View Article: PubMed Central - HTML - PubMed

Affiliation: Bioinformatics Research Centre, Aarhus University, C, F, Mollers Alle 8, Building 1110, DK-8000 Aarhus C, Denmark.

ABSTRACT

Background: The temporal dynamics and formation of plant-pollinator networks are difficult to study as it requires detailed observations of how the networks change over time. Understanding the temporal dynamics might provide insight into sustainability and robustness of the networks and how they react to environmental changes, such as global warming. Here we study an Arctic plant-pollinator network in two consecutive years using a simple mathematical model and describe the temporal dynamics (daily assembly and disassembly of links) by random mechanisms.

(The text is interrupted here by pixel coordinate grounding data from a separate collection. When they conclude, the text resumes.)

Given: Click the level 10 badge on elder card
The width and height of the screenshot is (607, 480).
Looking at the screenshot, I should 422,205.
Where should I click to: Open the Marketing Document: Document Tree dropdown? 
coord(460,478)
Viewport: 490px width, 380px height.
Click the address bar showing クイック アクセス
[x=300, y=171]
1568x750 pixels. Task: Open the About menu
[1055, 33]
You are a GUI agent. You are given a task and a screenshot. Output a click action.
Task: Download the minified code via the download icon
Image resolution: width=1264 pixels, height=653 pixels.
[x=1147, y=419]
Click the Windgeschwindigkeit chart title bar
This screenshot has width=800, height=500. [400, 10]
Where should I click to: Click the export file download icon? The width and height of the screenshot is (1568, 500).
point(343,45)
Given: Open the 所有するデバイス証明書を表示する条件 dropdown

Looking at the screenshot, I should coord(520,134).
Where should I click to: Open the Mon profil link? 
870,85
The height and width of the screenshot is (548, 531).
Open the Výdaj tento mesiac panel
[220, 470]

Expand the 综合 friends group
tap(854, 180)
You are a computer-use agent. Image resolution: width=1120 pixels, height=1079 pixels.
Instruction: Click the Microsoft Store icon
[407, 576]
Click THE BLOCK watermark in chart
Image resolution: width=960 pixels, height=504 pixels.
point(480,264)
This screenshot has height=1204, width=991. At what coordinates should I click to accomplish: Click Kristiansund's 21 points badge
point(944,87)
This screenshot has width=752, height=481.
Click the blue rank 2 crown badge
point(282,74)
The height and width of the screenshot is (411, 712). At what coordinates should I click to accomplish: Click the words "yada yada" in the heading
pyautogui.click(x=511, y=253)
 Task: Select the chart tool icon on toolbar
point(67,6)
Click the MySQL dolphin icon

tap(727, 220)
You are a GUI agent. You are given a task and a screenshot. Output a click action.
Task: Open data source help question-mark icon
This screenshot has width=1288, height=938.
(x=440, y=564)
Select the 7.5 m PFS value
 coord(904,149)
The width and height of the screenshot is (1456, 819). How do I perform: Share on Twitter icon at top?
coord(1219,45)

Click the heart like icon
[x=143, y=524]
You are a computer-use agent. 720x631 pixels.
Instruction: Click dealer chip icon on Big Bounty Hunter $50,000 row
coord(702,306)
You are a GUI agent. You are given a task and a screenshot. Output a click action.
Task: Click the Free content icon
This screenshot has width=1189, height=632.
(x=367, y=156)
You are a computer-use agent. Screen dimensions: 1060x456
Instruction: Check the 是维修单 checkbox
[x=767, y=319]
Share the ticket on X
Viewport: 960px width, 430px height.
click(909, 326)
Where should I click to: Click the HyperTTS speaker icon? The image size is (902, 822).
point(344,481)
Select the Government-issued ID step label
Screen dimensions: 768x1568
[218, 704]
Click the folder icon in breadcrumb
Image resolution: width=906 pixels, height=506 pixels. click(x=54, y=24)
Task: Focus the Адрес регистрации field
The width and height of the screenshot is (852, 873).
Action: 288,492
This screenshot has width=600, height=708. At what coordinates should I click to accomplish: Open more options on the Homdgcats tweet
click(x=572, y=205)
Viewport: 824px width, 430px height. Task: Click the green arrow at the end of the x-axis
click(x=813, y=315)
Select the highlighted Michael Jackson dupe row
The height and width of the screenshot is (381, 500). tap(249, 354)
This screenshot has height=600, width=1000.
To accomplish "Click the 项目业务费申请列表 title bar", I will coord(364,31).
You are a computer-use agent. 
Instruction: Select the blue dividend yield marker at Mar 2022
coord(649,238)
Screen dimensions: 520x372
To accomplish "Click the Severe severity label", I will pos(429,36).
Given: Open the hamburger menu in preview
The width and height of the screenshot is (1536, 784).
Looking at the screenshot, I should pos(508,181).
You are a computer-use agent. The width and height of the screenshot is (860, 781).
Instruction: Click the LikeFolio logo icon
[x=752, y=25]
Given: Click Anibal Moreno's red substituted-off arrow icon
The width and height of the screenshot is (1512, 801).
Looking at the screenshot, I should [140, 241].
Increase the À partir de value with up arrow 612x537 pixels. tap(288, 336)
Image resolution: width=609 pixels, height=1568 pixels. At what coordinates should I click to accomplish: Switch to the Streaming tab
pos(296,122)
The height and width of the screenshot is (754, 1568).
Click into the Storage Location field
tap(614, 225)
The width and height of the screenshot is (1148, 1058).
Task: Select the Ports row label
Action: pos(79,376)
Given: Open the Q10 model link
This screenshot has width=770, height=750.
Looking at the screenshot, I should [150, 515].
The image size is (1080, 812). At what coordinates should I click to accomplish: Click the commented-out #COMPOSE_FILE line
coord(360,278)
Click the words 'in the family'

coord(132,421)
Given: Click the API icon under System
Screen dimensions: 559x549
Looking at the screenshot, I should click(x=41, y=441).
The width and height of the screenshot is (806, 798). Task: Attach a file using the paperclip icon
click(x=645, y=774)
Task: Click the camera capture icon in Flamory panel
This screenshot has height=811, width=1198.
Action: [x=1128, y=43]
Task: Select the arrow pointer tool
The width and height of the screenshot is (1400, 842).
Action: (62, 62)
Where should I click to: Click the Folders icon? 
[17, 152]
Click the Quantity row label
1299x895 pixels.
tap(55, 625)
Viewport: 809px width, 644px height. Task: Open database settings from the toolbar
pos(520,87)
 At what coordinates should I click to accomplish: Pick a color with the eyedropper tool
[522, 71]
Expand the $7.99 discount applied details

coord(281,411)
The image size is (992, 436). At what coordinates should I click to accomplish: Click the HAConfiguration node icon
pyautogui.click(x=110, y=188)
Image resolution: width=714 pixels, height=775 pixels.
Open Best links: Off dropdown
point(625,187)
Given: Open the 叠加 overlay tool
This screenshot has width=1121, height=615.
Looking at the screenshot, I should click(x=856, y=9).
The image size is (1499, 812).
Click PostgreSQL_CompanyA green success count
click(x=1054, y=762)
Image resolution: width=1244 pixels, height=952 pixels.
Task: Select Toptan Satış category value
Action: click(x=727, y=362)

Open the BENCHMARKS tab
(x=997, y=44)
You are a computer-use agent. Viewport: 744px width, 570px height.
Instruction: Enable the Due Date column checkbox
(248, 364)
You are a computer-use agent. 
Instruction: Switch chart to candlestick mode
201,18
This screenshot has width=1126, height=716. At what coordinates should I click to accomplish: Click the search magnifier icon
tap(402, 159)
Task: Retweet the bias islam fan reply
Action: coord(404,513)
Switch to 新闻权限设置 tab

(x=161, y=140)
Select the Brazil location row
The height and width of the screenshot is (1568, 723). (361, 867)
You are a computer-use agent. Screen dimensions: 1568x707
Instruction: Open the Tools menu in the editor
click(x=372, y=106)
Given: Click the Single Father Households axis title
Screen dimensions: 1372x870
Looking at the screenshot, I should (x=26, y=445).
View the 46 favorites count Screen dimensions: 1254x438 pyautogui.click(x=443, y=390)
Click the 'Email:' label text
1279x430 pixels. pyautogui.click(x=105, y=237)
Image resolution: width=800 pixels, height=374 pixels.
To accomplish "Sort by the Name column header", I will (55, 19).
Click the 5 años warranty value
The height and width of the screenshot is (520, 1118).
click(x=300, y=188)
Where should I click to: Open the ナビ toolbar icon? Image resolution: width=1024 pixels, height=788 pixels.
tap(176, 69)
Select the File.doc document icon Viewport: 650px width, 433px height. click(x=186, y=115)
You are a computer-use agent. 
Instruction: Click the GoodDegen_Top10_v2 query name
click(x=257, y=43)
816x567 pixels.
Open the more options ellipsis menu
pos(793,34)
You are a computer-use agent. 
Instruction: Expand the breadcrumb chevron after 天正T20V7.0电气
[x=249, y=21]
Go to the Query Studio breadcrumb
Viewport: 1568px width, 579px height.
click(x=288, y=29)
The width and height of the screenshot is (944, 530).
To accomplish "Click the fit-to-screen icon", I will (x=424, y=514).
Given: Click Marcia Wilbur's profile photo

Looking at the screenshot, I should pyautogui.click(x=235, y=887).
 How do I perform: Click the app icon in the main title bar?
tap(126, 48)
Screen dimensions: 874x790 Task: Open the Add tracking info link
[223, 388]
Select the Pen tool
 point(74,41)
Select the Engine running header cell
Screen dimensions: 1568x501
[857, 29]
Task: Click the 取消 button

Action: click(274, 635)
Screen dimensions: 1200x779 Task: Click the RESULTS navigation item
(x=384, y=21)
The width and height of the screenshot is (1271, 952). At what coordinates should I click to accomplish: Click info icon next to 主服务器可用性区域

Results: We develop a mathematical model with parameters governed by the probabilities for entering, leaving and making connections in the network and demonstrate that A. The dynamics is described by very similar parameters in both years despite a strong turnover in the composition of the pollinator community and different climate conditions, B. There is a drastic change in the temporal behaviour a few days before the end of the season in both years. This change leads to the collapse of the network and does not correlate with weather parameters, C. We estimate that the number of available pollinator species is about 80 species of which 75-80% are observed in each year, D. The network does not reach an equilibrium state (as defined by our model) before the collapse set in and the season is over.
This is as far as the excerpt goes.